This one was prompted by a recent comment asking if I had turned forty yet. Yes I have, hence the hiatus; what is the point of continuing the blog if the main premise is no longer relevent? My excuse hinged on a single preposition which, in a title, isn’t even capitalised. Furthermore, until relatively recently, I wouldn’t have even been able to identify as a preposition (although I still had the sneaking suspicion about it not being capitalised). Never one to let a deadline stand in the way (prospective employers – please disregard), I am once again going to continue with the list and the blog (prospective employers read: committed) – at least until I find a better excuse. In the meantime, I’ve a loaf of bread to bake.
Now in my second week of dance classes, I have learned a few things:
First – three moves of a salsa routine, not in succession but at key points when we are all facing the mirror. This is the single most important time to get the moves right. Most of the time I can bounce and turn any way as long as it’s in time to the music, and no-one is any the wiser (including and especially myself).
Second – I can blame part of my difficulty in learning a dance routine on my lack of any sense of direction. My inability to differentiate left from right, without simulating a writing motion, is a hinderance to the split-second timing it requires to put the correct foot forward or behind (which I forget in all the confusion). This motion can often be incorporated into the routine itself, however, I have no sooner worked out which foot goes where, under the basic direction of left, than the instructor switches it to right. It’s not so bad — I am in a class for beginners, although I do believe there should, perhaps, be a remedial class for those of us with little co-ordination. I am not the only one, but we are a minority.
Third – I will never learn to jive. This became apparent after fifteen minutes when, what took two minutes to do in real time, when put to music, was reduced to only two bars.
Fourth – Contemporary is the most forgiving of dance styles and I can almost bluff my way through this one as long as I get the drop-and-roll right.
Fifth – What you thought you could hide becomes glaringly obvious when the class is divided in two, and half becomes the audience.
I have now signed up for six weeks of unlimited dance classes.

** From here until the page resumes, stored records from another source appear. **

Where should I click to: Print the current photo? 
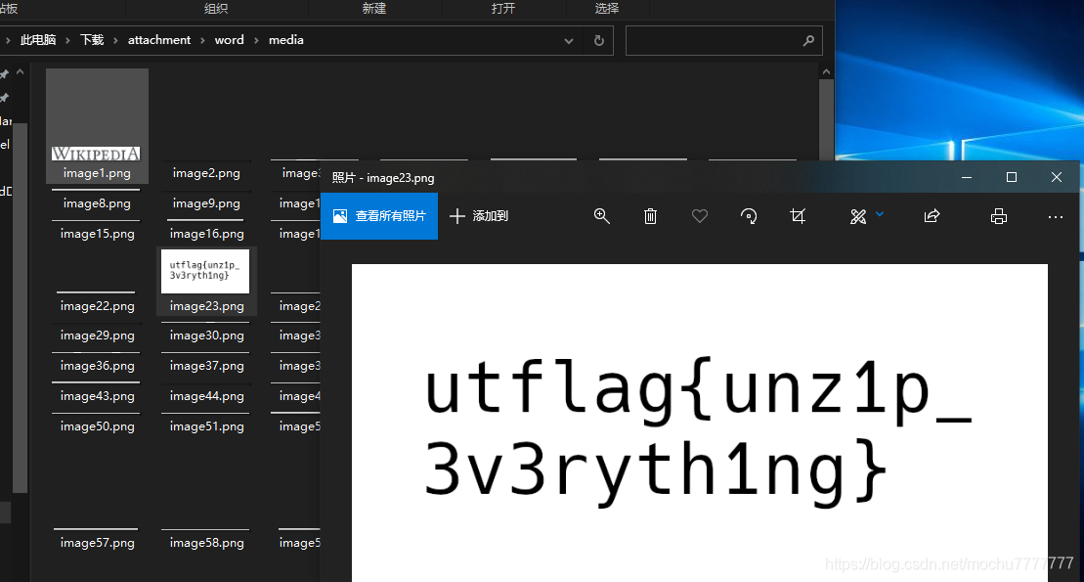(x=998, y=216)
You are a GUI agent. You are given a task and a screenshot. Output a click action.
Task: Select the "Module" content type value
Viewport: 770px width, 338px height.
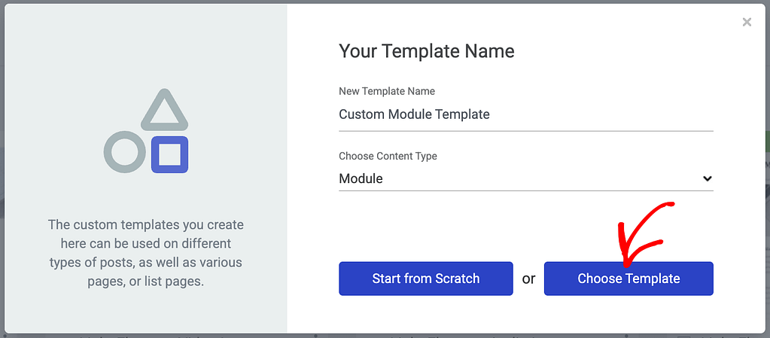tap(361, 179)
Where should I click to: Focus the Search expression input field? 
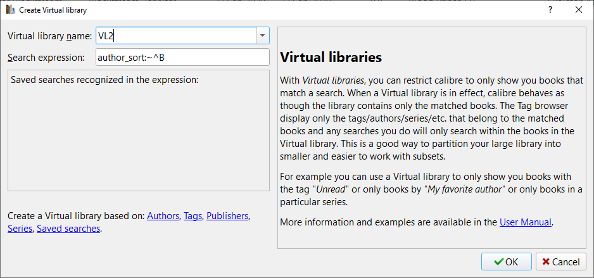click(182, 58)
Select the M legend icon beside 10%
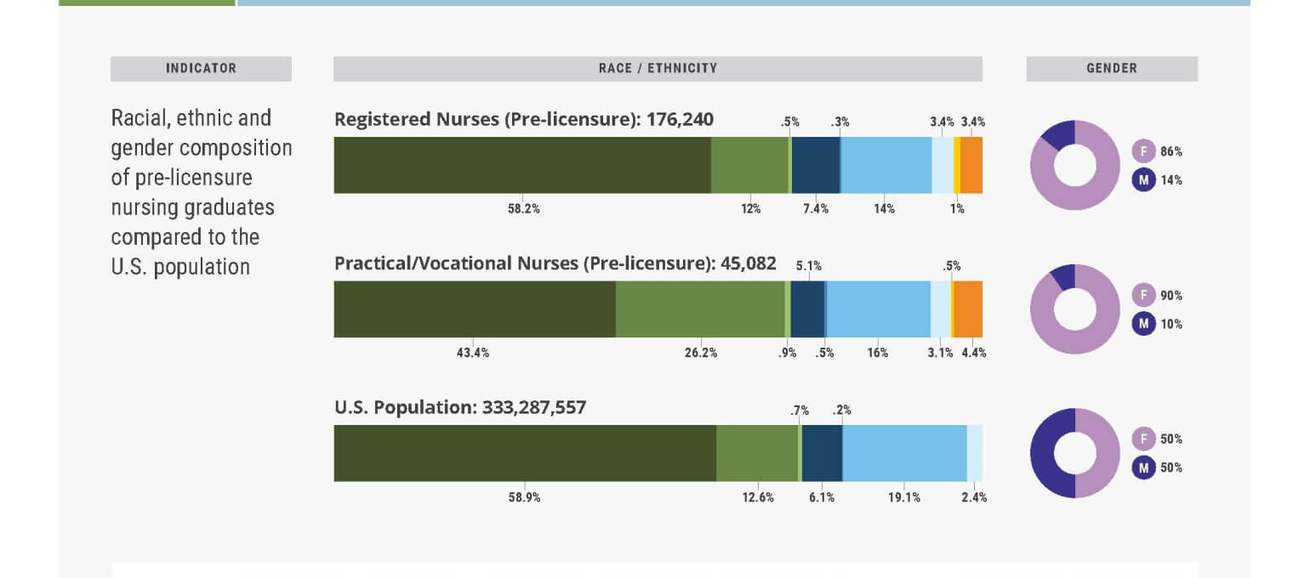 tap(1143, 324)
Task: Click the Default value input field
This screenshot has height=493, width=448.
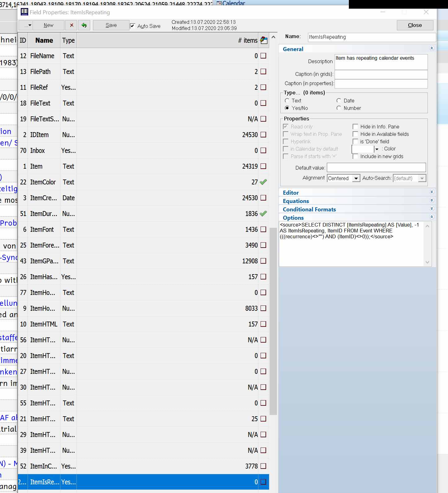Action: (x=376, y=168)
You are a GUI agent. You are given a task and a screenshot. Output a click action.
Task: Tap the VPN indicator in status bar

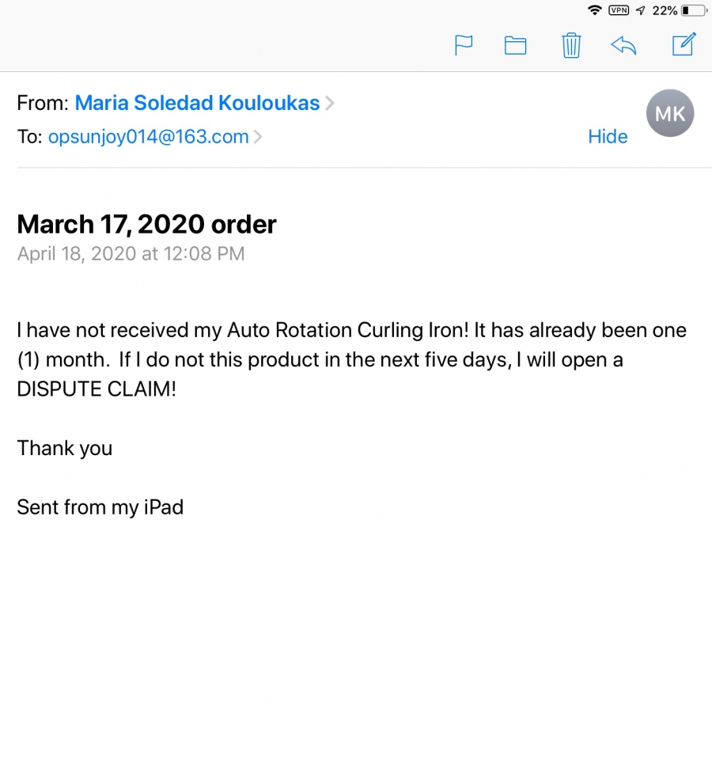point(619,10)
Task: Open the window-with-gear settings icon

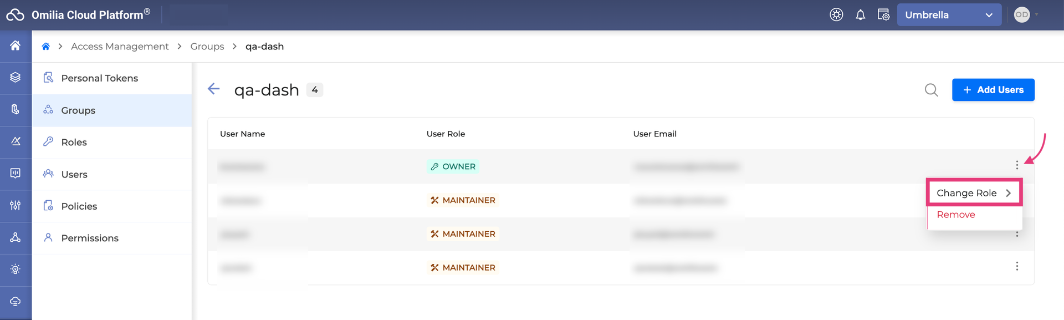Action: tap(883, 15)
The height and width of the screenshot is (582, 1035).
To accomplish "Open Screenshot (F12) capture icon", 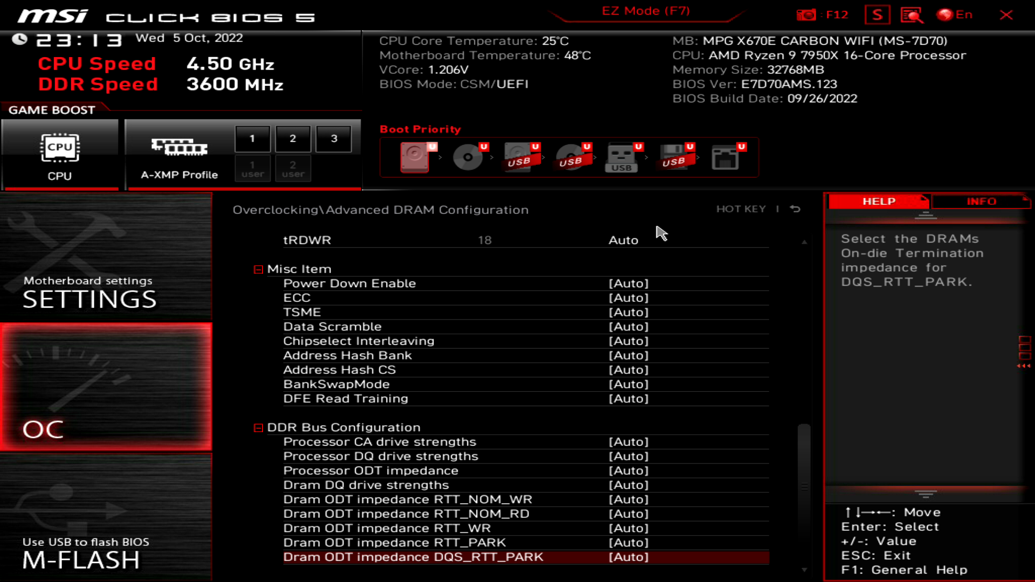I will click(807, 14).
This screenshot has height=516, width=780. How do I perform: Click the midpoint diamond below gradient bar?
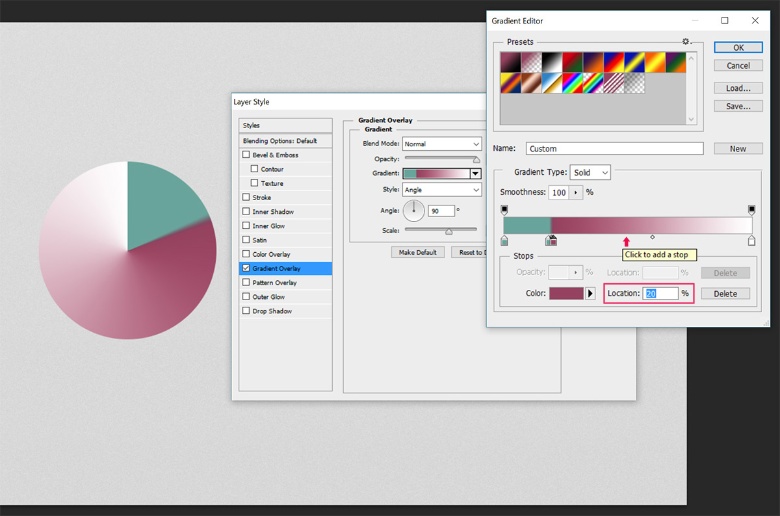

My experience in dance is somewhat limited to dancing around to Barry Manilow’s greatest hits and Grease in my mother’s white PVC boots on the back porch, pretending to be Olivia Newton-John or the newest member of Young Talent Time. Skip to drunken nights out with a cigarette in one hand and a drink in the other, trying to keep an eye out for my friend who may well leave me for the guy she’s snogging in the corner – with the odd dance class thrown in.
Last night, in preparation, I practised Just Dance on the Wii. For those unfamiliar with this game, it involves following an animated dancer through a routine, during which you are given an indication of your skill such as good, bad or okay and awarded various stars (or not) depending on how well you have done. This is determined using a hand-held device reminiscent of the alcoholic beverages of my earlier days. At the end of each routine, you receive a score and are awarded an overall rating such as ‘smooth’, ‘energetic’ and ‘wild’.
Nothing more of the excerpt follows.